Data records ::
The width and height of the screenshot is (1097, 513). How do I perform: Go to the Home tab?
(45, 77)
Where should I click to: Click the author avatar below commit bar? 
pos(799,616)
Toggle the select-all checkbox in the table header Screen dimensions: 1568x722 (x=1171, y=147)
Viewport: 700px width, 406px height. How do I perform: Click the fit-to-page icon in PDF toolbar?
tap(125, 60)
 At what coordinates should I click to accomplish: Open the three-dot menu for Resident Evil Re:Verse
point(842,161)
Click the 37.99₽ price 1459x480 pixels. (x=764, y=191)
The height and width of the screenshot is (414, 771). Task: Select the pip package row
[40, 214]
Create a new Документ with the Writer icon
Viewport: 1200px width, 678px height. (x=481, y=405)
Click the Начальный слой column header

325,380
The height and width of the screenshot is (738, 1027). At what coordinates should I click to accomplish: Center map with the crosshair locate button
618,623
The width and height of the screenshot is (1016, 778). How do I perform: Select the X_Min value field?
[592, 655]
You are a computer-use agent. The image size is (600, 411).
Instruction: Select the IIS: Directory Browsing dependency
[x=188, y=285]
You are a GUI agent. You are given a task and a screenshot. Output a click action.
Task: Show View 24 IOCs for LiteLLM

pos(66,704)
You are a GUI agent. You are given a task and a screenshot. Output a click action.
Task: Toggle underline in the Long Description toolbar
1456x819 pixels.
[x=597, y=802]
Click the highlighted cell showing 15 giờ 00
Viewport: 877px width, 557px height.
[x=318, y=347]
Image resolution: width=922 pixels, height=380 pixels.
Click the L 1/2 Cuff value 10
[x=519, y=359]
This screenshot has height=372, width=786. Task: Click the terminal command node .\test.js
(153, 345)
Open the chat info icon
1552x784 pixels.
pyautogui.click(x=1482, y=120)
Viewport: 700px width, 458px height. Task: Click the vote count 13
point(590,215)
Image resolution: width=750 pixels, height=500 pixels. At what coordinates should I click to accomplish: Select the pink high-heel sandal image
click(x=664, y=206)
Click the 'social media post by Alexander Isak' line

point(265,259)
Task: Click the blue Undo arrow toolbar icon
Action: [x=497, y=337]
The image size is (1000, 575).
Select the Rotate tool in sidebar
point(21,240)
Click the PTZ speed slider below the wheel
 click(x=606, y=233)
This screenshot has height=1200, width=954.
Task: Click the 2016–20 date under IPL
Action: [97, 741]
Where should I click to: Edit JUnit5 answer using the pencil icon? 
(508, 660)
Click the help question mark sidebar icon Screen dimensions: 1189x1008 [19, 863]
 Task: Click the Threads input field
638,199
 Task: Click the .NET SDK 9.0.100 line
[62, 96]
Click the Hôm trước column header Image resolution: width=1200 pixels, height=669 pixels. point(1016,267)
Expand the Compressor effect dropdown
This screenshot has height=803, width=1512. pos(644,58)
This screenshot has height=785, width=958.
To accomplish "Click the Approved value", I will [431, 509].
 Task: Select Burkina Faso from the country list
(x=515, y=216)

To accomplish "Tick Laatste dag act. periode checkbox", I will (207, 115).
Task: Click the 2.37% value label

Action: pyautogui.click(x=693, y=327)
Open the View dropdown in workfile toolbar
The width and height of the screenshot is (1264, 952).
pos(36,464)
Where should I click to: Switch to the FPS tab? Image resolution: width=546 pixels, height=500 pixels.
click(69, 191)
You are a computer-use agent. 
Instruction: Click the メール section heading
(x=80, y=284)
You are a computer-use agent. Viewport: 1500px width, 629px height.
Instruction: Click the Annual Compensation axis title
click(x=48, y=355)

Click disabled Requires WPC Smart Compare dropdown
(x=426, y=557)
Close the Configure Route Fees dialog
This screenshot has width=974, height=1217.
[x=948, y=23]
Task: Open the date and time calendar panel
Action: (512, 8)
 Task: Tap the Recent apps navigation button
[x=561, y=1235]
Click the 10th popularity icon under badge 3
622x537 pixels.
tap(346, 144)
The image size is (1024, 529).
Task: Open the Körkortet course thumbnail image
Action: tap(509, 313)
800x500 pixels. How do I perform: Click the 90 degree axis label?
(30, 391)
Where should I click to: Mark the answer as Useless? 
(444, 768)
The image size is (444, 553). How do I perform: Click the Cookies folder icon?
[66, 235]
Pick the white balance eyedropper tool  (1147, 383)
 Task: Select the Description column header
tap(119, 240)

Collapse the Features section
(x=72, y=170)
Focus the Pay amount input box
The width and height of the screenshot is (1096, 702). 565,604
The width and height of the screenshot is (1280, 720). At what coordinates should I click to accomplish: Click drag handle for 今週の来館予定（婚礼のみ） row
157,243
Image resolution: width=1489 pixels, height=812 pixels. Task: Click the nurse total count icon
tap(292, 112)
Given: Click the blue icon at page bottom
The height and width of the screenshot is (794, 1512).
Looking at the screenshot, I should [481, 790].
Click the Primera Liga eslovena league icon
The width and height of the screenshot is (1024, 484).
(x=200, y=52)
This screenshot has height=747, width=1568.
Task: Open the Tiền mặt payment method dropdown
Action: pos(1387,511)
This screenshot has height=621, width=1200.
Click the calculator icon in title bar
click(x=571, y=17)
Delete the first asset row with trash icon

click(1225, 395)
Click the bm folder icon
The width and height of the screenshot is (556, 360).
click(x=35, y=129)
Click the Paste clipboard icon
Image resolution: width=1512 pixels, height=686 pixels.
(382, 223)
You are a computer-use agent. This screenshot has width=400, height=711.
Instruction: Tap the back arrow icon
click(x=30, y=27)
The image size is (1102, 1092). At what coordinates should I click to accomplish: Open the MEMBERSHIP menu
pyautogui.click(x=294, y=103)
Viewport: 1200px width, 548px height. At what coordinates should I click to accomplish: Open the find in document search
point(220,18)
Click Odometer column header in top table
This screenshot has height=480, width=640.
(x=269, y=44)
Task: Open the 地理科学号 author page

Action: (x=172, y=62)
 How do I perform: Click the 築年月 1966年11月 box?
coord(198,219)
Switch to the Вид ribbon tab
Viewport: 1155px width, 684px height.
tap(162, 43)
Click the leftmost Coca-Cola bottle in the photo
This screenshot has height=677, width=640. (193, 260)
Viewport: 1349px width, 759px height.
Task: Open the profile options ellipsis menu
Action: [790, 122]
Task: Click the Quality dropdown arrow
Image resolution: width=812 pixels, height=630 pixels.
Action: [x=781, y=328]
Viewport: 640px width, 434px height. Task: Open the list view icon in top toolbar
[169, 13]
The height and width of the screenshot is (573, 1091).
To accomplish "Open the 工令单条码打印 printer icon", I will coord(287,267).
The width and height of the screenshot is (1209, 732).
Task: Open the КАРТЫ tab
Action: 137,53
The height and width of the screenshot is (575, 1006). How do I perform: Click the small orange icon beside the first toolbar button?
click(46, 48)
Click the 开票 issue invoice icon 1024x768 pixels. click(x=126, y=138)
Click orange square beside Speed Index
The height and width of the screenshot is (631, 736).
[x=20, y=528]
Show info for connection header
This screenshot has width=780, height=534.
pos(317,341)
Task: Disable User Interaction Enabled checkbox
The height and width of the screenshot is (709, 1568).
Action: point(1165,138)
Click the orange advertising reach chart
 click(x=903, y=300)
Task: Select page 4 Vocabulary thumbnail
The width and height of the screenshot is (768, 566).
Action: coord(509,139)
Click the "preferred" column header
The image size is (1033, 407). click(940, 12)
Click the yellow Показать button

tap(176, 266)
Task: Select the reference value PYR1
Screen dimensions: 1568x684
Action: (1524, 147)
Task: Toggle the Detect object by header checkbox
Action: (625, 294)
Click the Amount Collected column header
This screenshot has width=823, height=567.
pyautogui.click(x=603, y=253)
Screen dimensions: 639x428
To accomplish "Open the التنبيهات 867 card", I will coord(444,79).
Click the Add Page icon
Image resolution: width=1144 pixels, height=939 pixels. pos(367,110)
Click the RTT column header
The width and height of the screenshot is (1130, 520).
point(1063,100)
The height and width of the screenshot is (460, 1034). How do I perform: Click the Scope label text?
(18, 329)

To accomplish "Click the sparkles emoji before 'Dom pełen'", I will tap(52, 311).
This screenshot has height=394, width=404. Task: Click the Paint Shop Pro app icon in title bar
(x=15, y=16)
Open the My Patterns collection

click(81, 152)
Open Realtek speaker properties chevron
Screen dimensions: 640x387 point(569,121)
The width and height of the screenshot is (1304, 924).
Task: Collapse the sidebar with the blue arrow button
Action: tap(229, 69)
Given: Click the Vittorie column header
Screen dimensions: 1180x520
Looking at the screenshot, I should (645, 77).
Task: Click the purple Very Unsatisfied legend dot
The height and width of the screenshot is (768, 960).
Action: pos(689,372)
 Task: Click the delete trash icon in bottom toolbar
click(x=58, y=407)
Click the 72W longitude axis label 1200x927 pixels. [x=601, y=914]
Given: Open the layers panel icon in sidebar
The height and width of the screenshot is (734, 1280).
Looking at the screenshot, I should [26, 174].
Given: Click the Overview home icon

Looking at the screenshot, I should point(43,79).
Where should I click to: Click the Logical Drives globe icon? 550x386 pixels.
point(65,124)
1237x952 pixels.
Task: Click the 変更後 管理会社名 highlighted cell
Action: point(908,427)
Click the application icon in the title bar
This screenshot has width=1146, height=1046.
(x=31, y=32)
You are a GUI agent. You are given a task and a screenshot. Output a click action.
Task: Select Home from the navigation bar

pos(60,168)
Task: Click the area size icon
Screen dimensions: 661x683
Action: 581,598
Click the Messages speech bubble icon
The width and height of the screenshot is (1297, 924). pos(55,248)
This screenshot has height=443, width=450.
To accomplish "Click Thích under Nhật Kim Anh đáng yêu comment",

WHAT IS REQUIRED :: Repeat exactly the lines of the data from the first one through the line with "Click the 37.99₽", both of them included.

EXERCISE RESULT ::
The width and height of the screenshot is (1097, 513). How do I perform: Go to the Home tab?
(45, 77)
Where should I click to: Click the author avatar below commit bar? 
pos(799,616)
Toggle the select-all checkbox in the table header Screen dimensions: 1568x722 (x=1171, y=147)
Viewport: 700px width, 406px height. How do I perform: Click the fit-to-page icon in PDF toolbar?
tap(125, 60)
 At what coordinates should I click to accomplish: Open the three-dot menu for Resident Evil Re:Verse
point(842,161)
Click the 37.99₽ price 1459x480 pixels. (x=764, y=191)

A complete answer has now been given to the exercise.